In that speech, he also noted that "Congress might have to force" companies like Apple and Google to undermine their encryption.

Read More: Carnegie Mellon Helped the Government Access a Terror-Linked iPhone, Source Says

In March 2015, the FBI removed a recommendation that consumers encrypt their devices. In May, Facebook, Google, Apple, and Microsoft wrote a letter to to Barack Obama asking him to not seek encryption backdoors that would harm the privacy of their customers. Comey called the letter "depressing" and said that there are "societal costs to universal encryption."

By July, Comey was blaming encryption for the unfettered and untappable exchange of information within ISIS: "They don't need to find propaganda, it's buzzing in their pocket. There is a device, a devil on their shoulder all day long saying kill kill kill kill," he said. "We can see them give directions [on Twitter sending them] to end-to-end encrypted app and they give them instructions."

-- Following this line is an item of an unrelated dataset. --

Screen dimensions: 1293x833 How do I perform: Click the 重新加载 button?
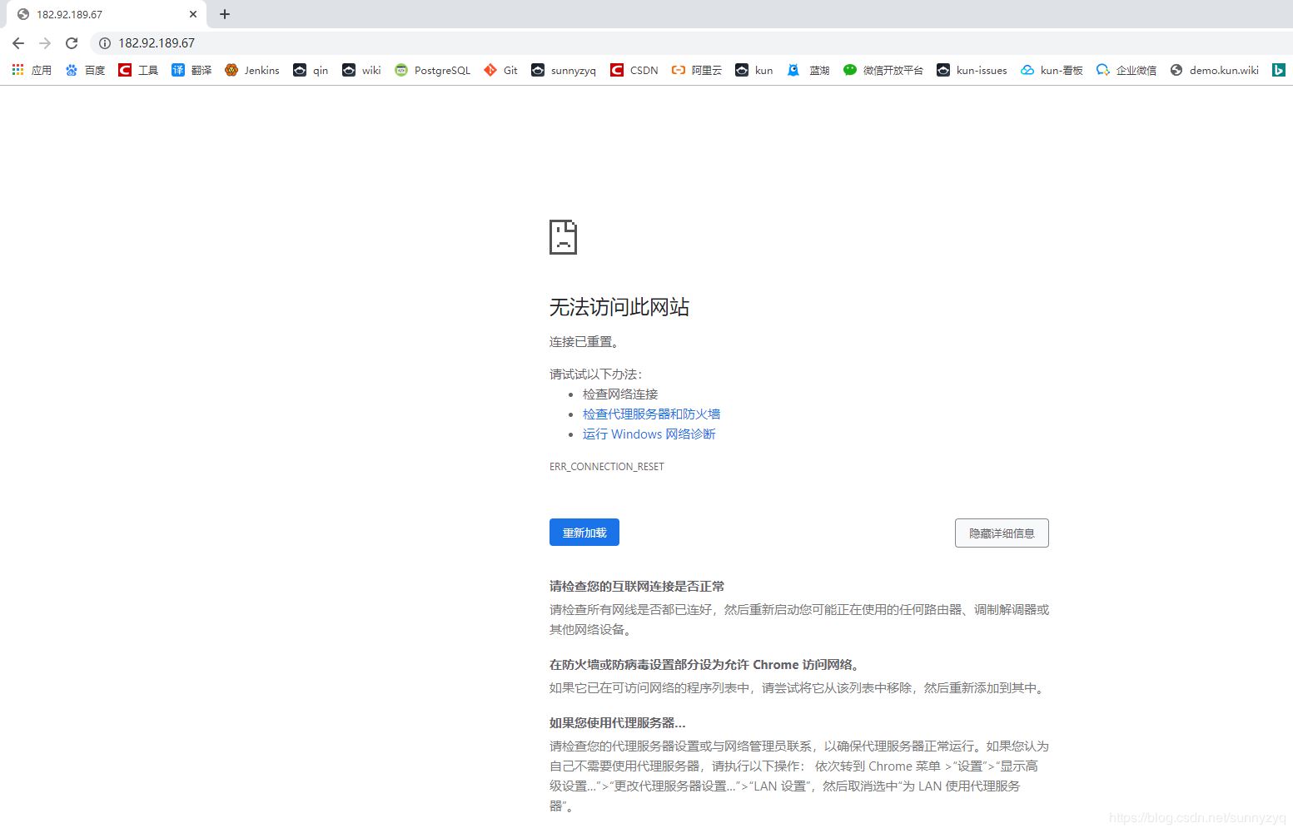[x=584, y=532]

At a Senate Judiciary Committee hearing in December, Comey said that breaking encryption was "not a technical issue, it's a business model question."

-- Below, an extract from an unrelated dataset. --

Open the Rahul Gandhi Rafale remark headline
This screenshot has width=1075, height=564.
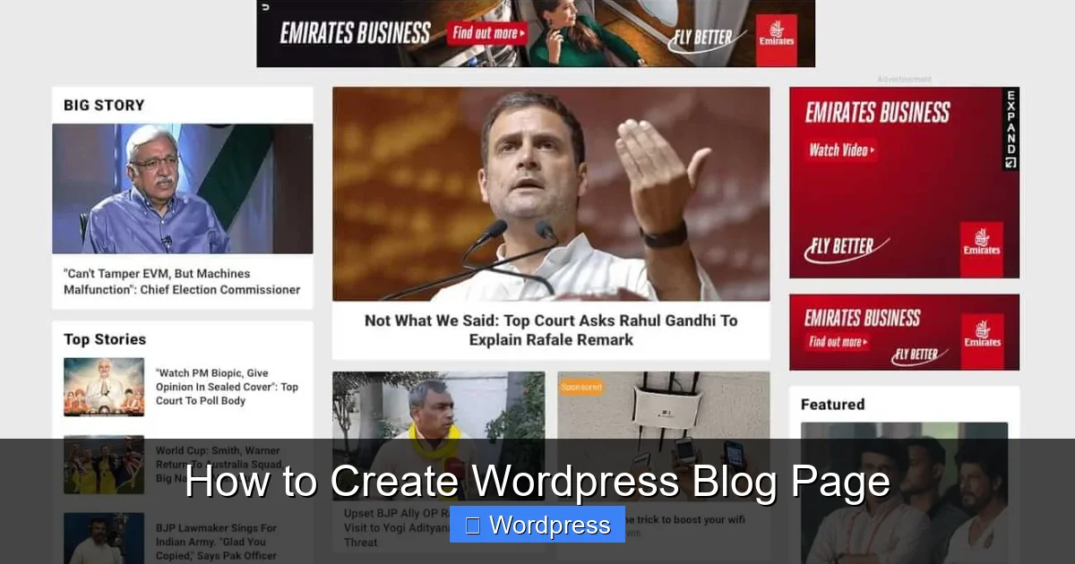pos(550,329)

"The question we have to ask is: should they change their business model?," he said.

All of this rhetoric came to a head in early 2016, when Comey had a specific case to point to: The FBI couldn't access the encrypted iPhone of the alleged San Bernardino shooter. The FBI and Comey pushed Apple to build a backdoor into its encryption and then to protect that backdoor from getting into the wild. Apple refused, citing the very real danger this would pose to iPhone customers (potentially allowing hackers or other non-US agencies to access people's phones), and eventually the FBI turned to other means to crack the phone.

With the election taking up most of the second half of 2016, Comey didn't speak about encryption much. But his anti-encryption talk resurfaced just last week, when Comey suggested that a law against encryption might be possible under Trump.

Again, we don't know who will replace Comey. In an interview with Walter Isaacson in October, Deputy FBI Director Andrew McCabe at least sounded pragmatic, noting that many encrypted messaging services operate overseas where the FBI has no jurisdiction. That, at least, is a fact that Comey rarely addressed.